[Collected data]
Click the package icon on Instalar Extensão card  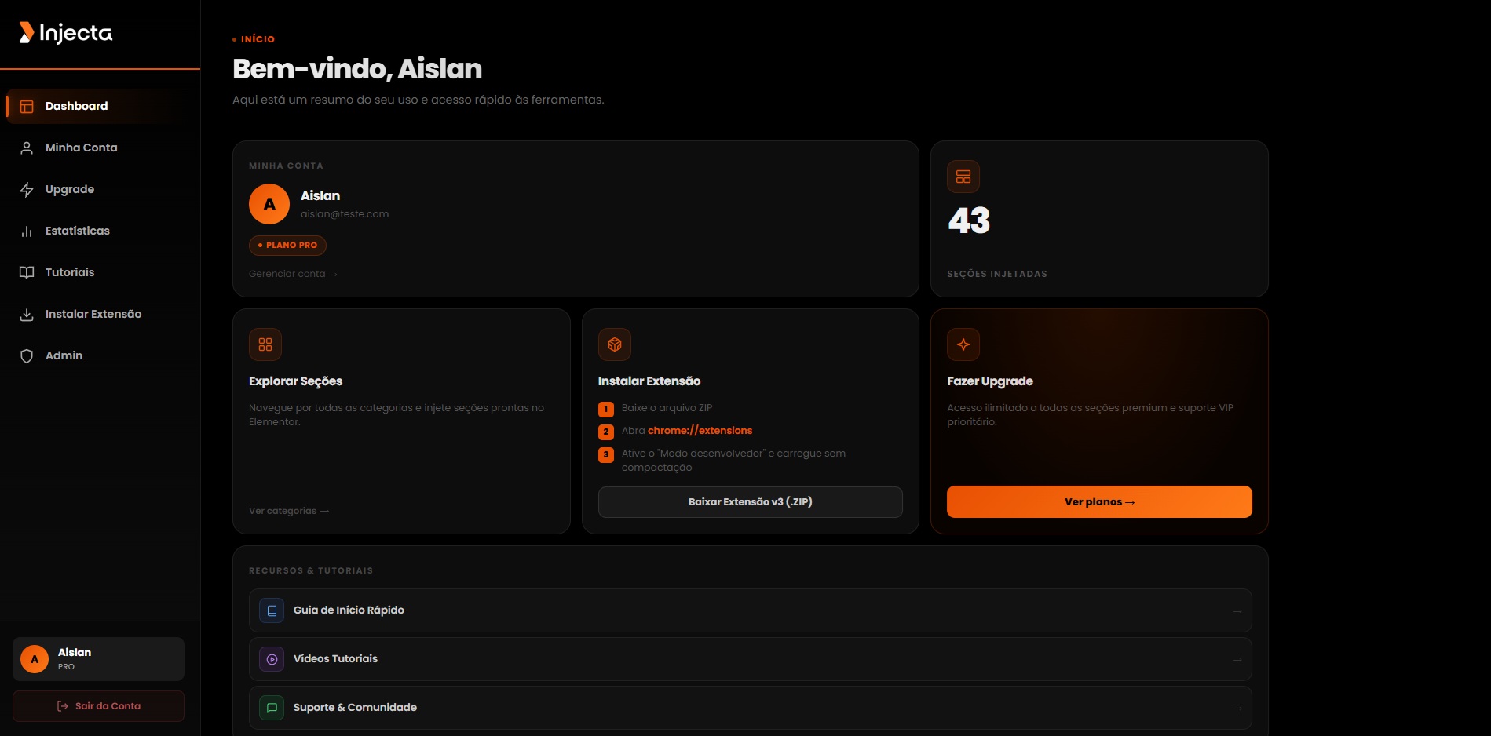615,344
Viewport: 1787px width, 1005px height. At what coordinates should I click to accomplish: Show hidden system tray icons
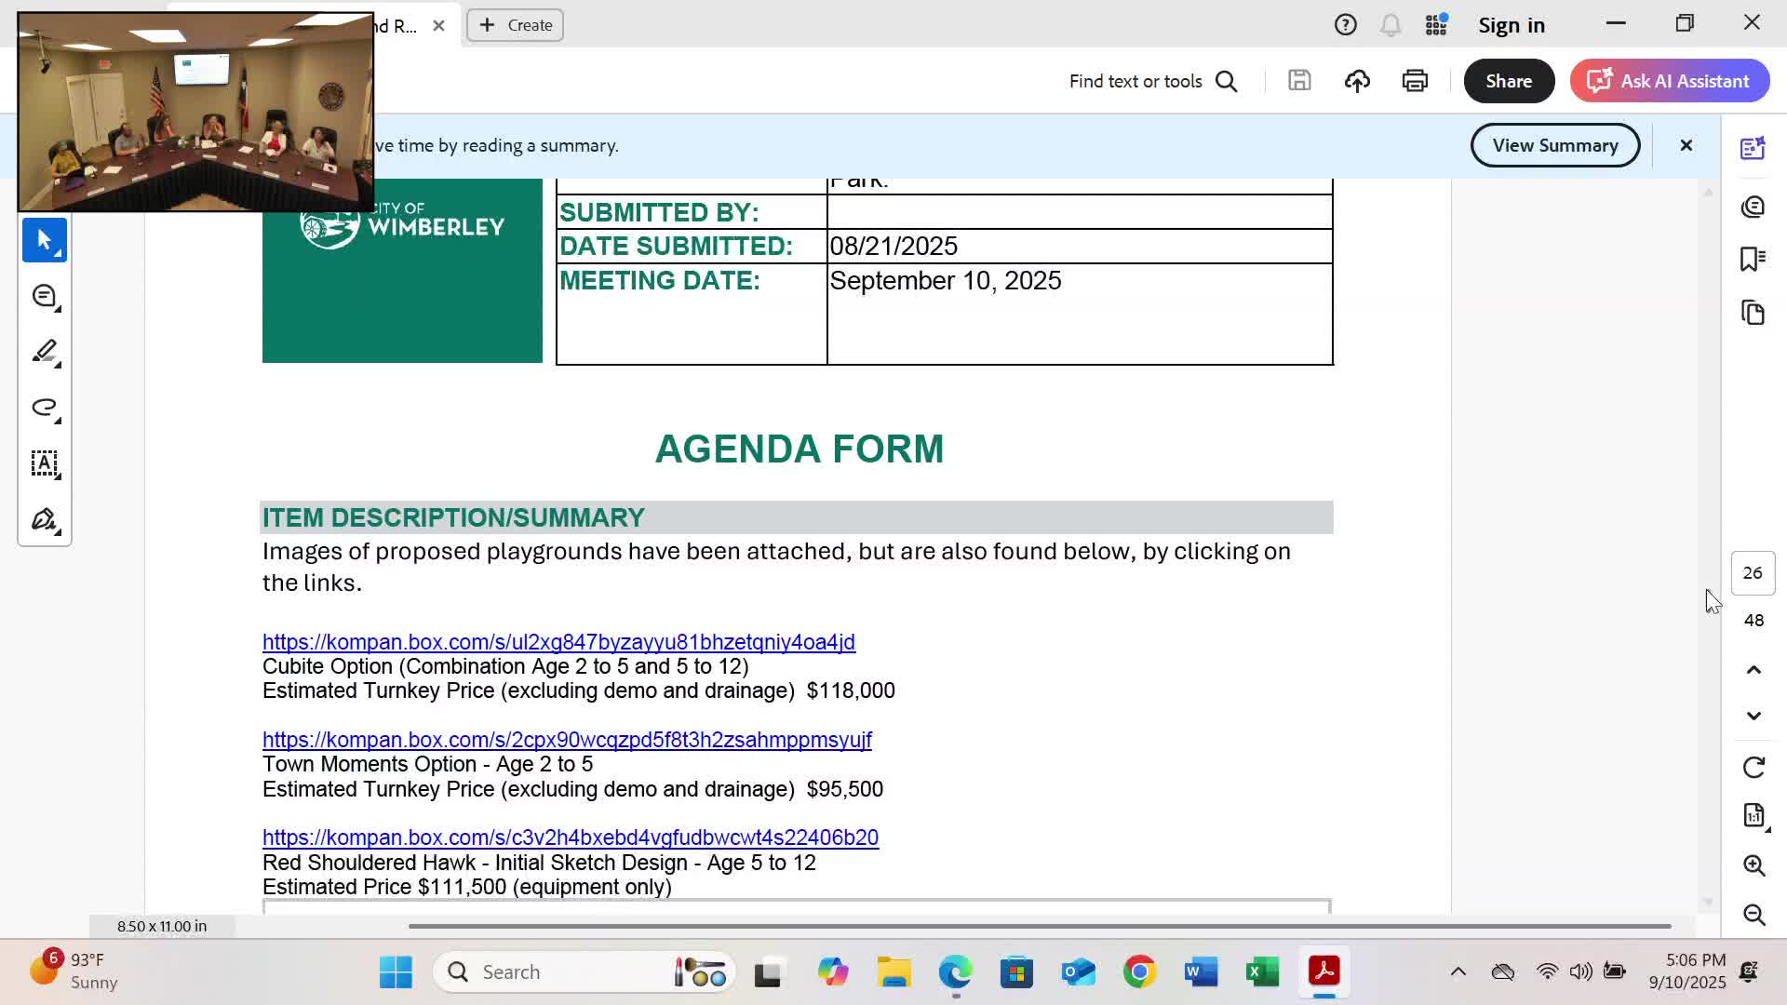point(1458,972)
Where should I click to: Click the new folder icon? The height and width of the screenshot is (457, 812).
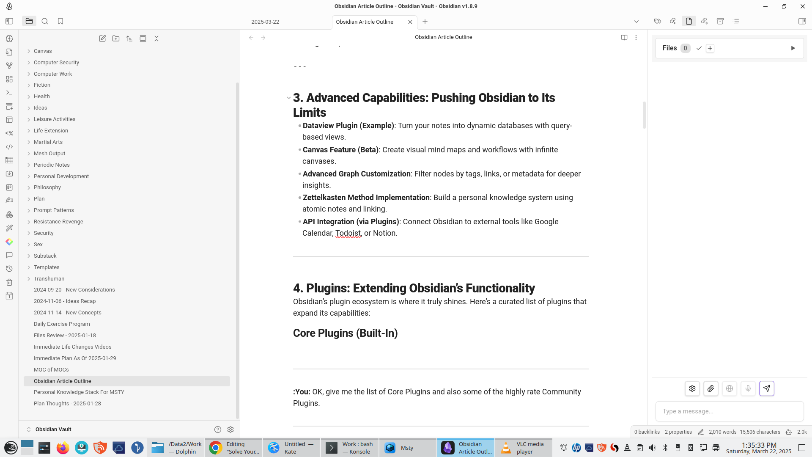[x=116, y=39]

---

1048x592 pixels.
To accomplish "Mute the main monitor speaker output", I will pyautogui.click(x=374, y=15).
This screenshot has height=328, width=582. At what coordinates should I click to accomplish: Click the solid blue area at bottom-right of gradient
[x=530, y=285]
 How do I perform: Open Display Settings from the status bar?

● **To do**: Of the lines above, output exactly those from the line bearing "1048x592 pixels." through the line bearing "How do I perform: Open", inclusive.

● **Answer for the task**:
1048x592 pixels.
To accomplish "Mute the main monitor speaker output", I will pyautogui.click(x=374, y=15).
This screenshot has height=328, width=582. At what coordinates should I click to accomplish: Click the solid blue area at bottom-right of gradient
[x=530, y=285]
 How do I perform: Open Display Settings from the status bar?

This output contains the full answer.